The latest set of employment and economic statistics are unclear at best, and maybe not good at worst. Two months of weak new jobs statistics may or may not reflect a slowdown from the recovery. It is unclear because of the bad weather effect and the difference between ADP and the labor Department. U6 remains very high, but it is a tiny bit better. There is substantial anecdotal evidence that Obamacare is affecting hiring, but due to the constant revision of the law rules by Obama it is unclear if many companies are or are not keeping hours and hiring down as yet. It is also clear there is no material inflation showing up and that is likely to continue as the economy here and in Europe remain weak.
On the positive side, the ten year has fallen substantially, in a surprise to many who projected a continued rise as it appeared last year the economy was improving and tapering was starting. Maybe the bond market, a somewhat good predictor of the economy, is confirming that the economy is really slowing again. The stock market seems to be saying the same, but it is not a good predictor of economic results.
In short, it is completely unclear what is really happening right now, and where we are really going. It seems that the economy is limping ahead, but if the employment numbers are correct, then we are falling backward to the extent that population growth in the labor market is greater than new hiring. Labor participation is still at near record lows, and this is at a time when the baby boomers are retiring and therefore becoming a net drain on the fiscal side through Medicare and social Security. There are less and less workers to support more and more entitlement takers. When you add on all the entitlement takers Obama is creating with food stamps, and other entitlement programs, we are headed toward an eventual crisis.
Now we have a new economic theory that it is better to pay low wage workers not to work as hard through Obamacare, so they can “pursue their dreams”. So if that is true then the rich should hand over all their money to even the middle class to pursue their dreams so everyone can be happy and not stuck in their jobs. I have heard spin from Washington, but this is such utter nonsense that it has reached a new level of absurdity. The bad news is this philosophy of it is OK not to work and to take entitlements is driving the administration policy on many fronts and is creating a fiscal hole it will be very hard to get out of.

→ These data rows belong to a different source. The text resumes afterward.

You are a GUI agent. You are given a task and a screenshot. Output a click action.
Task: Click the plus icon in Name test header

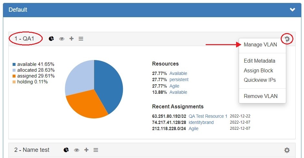click(86, 150)
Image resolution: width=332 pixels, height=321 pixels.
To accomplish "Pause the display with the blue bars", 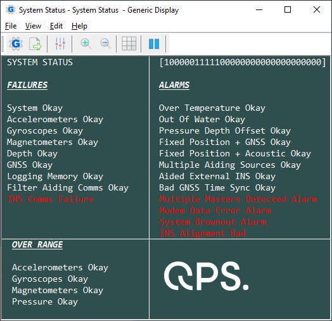I will (154, 44).
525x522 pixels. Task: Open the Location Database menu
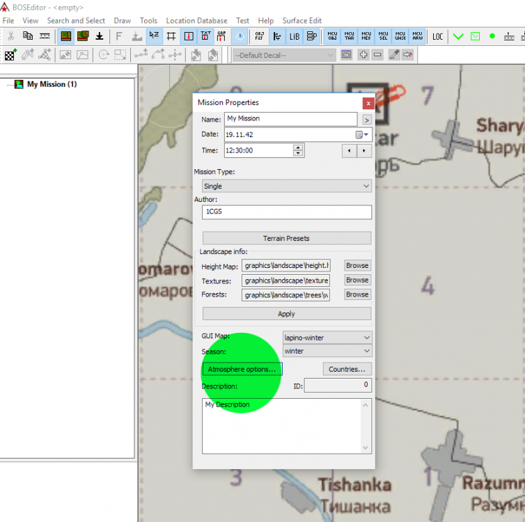click(197, 21)
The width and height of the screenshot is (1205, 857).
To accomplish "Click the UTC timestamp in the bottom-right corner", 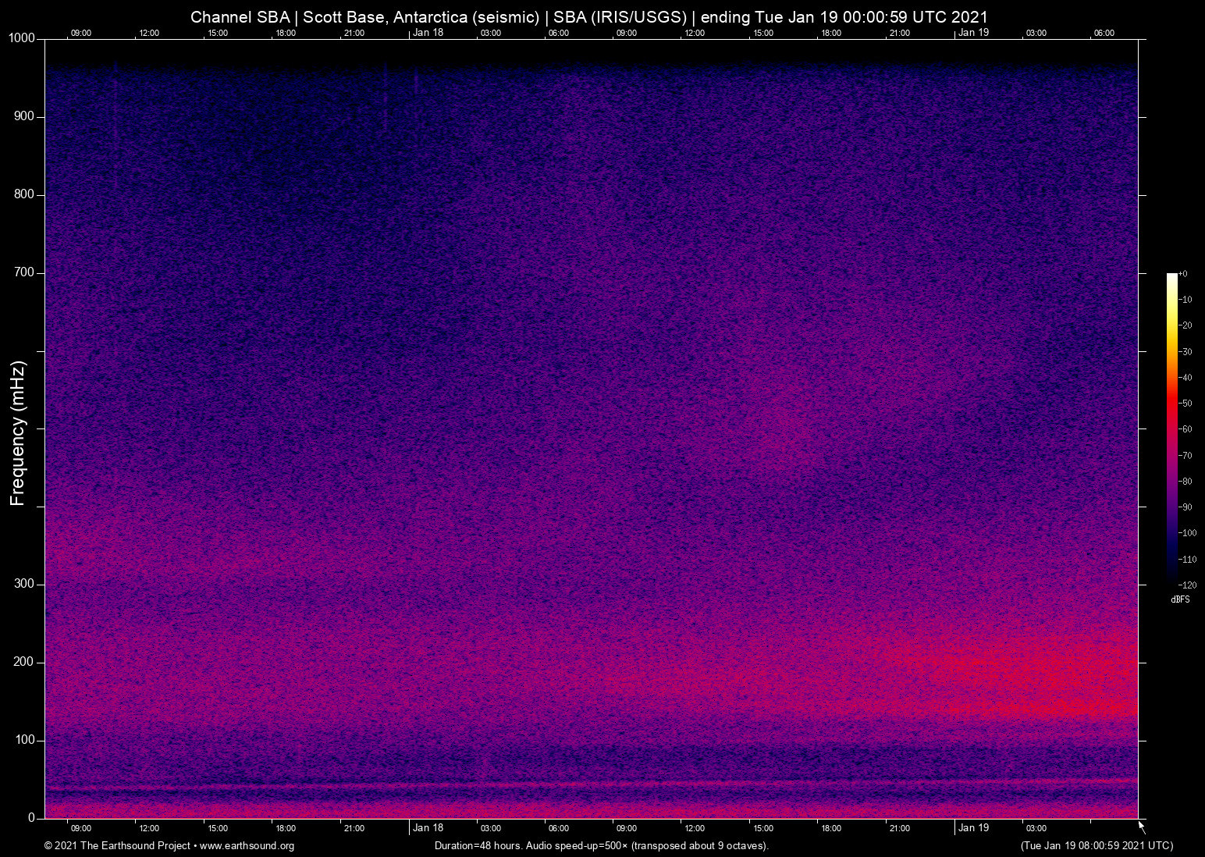I will point(1096,846).
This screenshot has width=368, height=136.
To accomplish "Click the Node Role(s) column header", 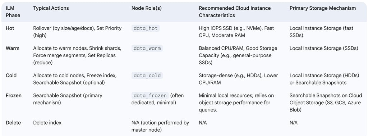I will (147, 8).
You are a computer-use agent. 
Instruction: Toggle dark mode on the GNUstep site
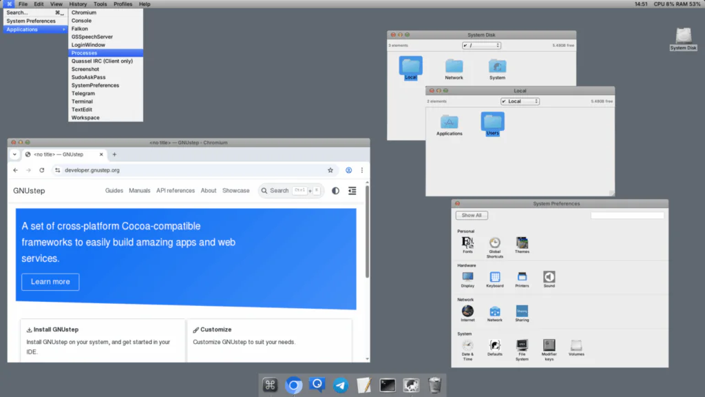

Lastly, Bowles makes the point over and over that when rates do rise back to more average levels of a 4% to 5% ten year, then the debt service on the deficit will overwhelm the budget and result in massive reductions in government spending on things that need to be done to grow the economy and maintain a credible defense infrastructure. That is when things will really get rough for the country.
What to make of all this for real estate. Don't expect inflation to be what you thought. It will remain low for awhile. Rates will bail us out for awhile by keeping the ten year below 3% for longer than we all had expected. Cap rates will remain where they are, but maybe they will rise in 2015. Very likely in my view. If the economy remains slow, and earnings of corporations remain lower than they might be, then rents are not likely to rise as you would have hoped. So maybe it is time to be a seller. Get out while rates are low and buyers can get cheap debt and mezz. Get out while cap rates are lower than they will be in a year or two. There is no way to predict what 2015 or 2016 will bring. Guessing is no better than dart throwing at this point.
I would suggest that if you can get a good price now, take it.